Through much of the work of DHCF, DC continues to lead the way in promoting access to health care and health reform innovation. A substantial portion of District residents receive their health coverage through programs provided by DHCF, including about 259,000 residents who receive health care through the District’s Medicaid program and nearly 20,000 children and adults covered through the DC Healthcare Alliance program and Immigrant Children’s Program (ICP).[1] Our uninsured rate now stands at just 3.8 percent, one of the best rates in the country.[2]

For FY 2019, we are pleased to see the ways in which DHCF is moving health innovation forward, including financing dedicated to implementing the D.C. Access System, the continuation of the District’s two Health Home programs that coordinate care for Medicaid beneficiaries with chronic health conditions, and the pay-for-performance program in our Medicaid MCO contracts. These elements of health reform will further improve access to coverage and health outcomes while making good use of the District’s dollars.

At the same time, amidst the uncertainty we’re now seeing at the federal level with respect to Affordable Care Act repeal, DHCF has been an instrumental partner in understanding, analyzing and communicating what possible changes could mean for the District. For all these reasons, DHCF should be commended for their work.

Recommendations: Removing Barriers to Access for the Healthcare Alliance

As we work to strengthen and support health coverage access in the District, DCFPI maintains its concern with many local organizations over the DC Healthcare Alliance program’s unnecessary recertification requirements that keep thousands of residents from getting the health care they need. The FY 2019 budget fails to fund legislation passed unanimously by the DC Council that would reduce barriers to the DC Healthcare Alliance Program and increase program enrollment by 6,000 residents.

While the DC Healthcare Alliance plays a critical role in ensuring access to care for DC residents, program rules implemented in 2011 have made it hard for eligible residents to maintain their health coverage, leading to a substantial drop in participation. Enrollment currently stands around 16,000, nearly 8,000 below its level directly before new eligibility requirements were introduced, despite continued growth in the District’s population (Figure 1).[3]

Figure 1.

The stated intent of the six-month re-enrollment requirement was to prevent ineligible people from receiving benefits through the Alliance, but evidence suggests that it is creating a barrier for eligible enrollees to maintain coverage under the program. Moreover, these barriers often create additional fears among our immigrant community members—a sizable share of Alliance beneficiaries—who grapple with hostile federal policies that make accessing public benefits a fearful, intimidating process.

Because current policy requires frequent in-person reenrollment at DC service centers, it creates a strain on the budget of the Department of Human Services – Economic Security Administration. The budget allocates an additional $715,000 to the Department of Human Services to increase the number of social service representatives at five service center locations and adjust hours to meet customer demand. While these modifications are helpful, they will not come close to solving the problem.

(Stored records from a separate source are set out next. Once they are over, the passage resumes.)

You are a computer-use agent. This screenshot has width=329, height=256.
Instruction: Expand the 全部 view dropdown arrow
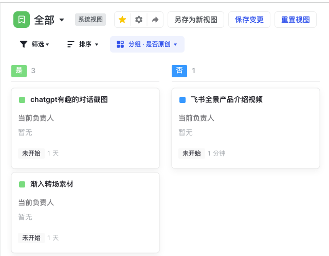tap(62, 20)
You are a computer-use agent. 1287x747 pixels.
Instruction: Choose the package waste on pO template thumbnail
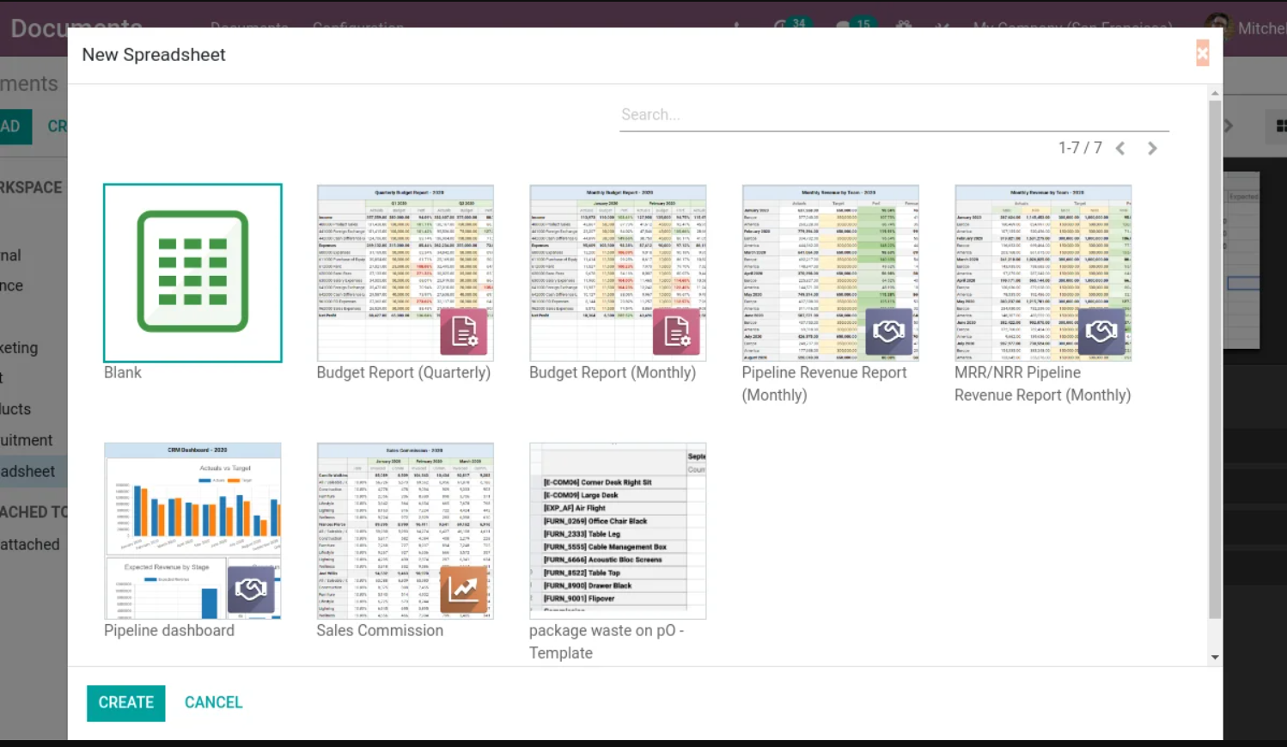point(618,531)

In the FY 2019 budget, we hope that the DC Council will fund the Department of Health Care Finance D.C. HealthCare Alliance Amendment Act of 2017 (A22-0223), which would align the Alliance eligibility process with Medicaid and allow program beneficiaries the opportunity recertify with community health providers.

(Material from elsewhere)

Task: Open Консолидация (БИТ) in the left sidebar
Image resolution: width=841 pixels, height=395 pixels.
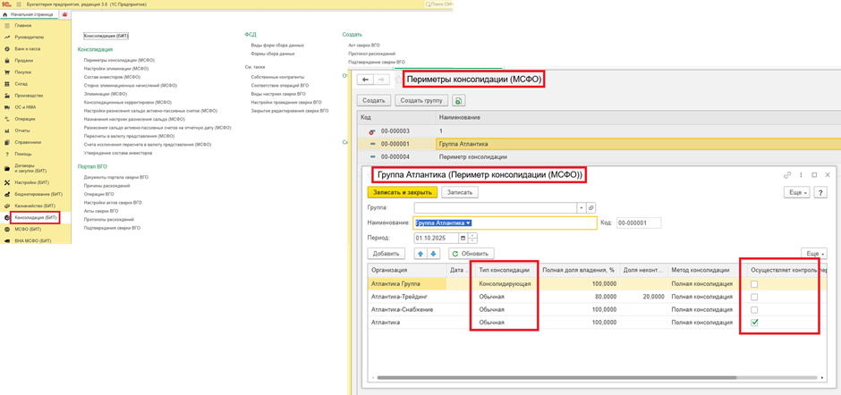Action: (x=36, y=217)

DCFPI appreciates the continued dialogue between DHCF, DHS, and advocates, and the overall willingness to come to the table on topics pertaining to the Alliance. We hope to continue these conversations into 2018 and build on the work of the agency to improve the Alliance program heading into FY 2019.

Thank you for the opportunity to testify, and I am happy to answer any questions.

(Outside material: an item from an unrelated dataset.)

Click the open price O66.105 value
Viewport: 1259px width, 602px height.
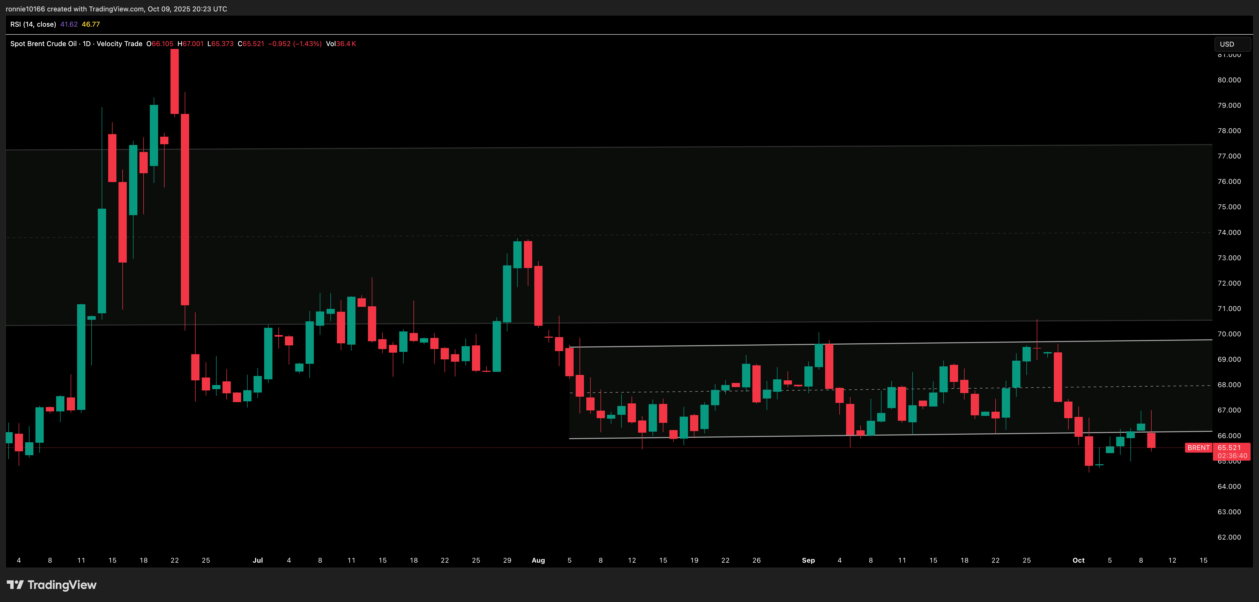pos(160,44)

[1] District of Columbia Department of Health Care Finance, Monthly Enrollment Report – March 2018.
[2] Selected Characteristics of Health Insurance Coverage in the United States” & “Health Insurance Coverage Status”, American Community Survey 1-Year Estimates, United States Census Bureau.
[3] Funding for the DC Healthcare Alliance in FY 2019 is about $77 million, a 17 percent increase from last year adjusted for inflation. The increase does not reflect an anticipated increase in enrollment, or notable changes in how the program is delivered. Instead it merely reflects an increase in per-participant costs, following on a substantial increase in FY 2017.